§ Exercise
Nothing but the lines from the one showing "Viewport: 1200px width, 800px" through the final line of the data below belongs in the answer, duplicated exactly and without pictures.

**********

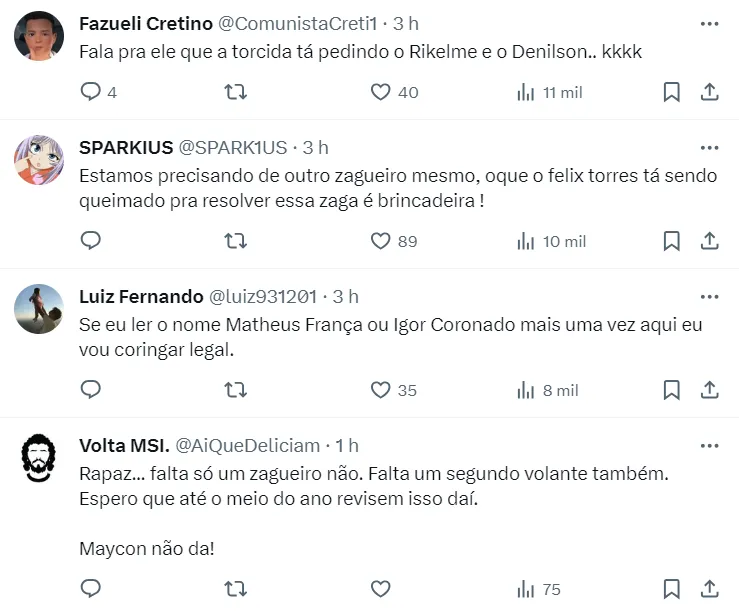Open Luiz Fernando's profile picture
739x611 pixels.
pyautogui.click(x=39, y=309)
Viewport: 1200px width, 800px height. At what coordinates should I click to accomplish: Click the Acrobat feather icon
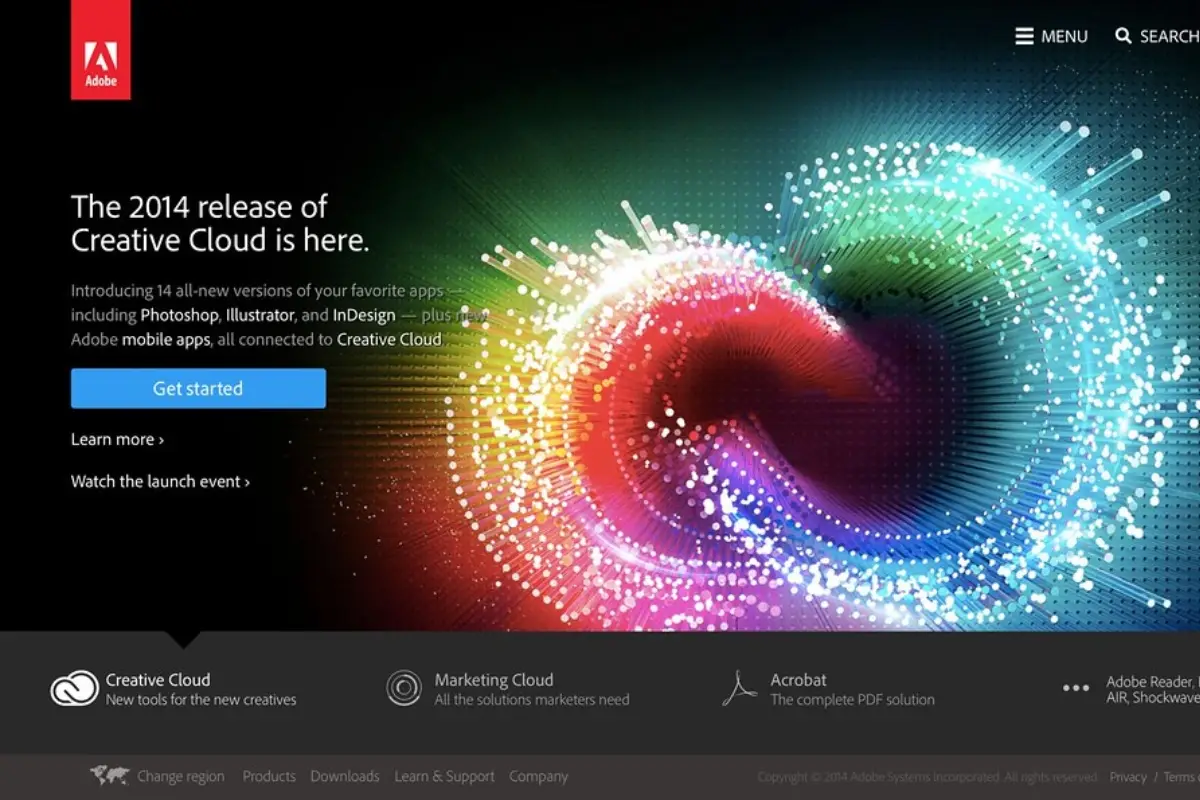tap(738, 687)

**********

§ Answer box
Viewport: 1200px width, 800px height. At what coordinates should I click to accomplish: Click the Acrobat feather icon
tap(738, 687)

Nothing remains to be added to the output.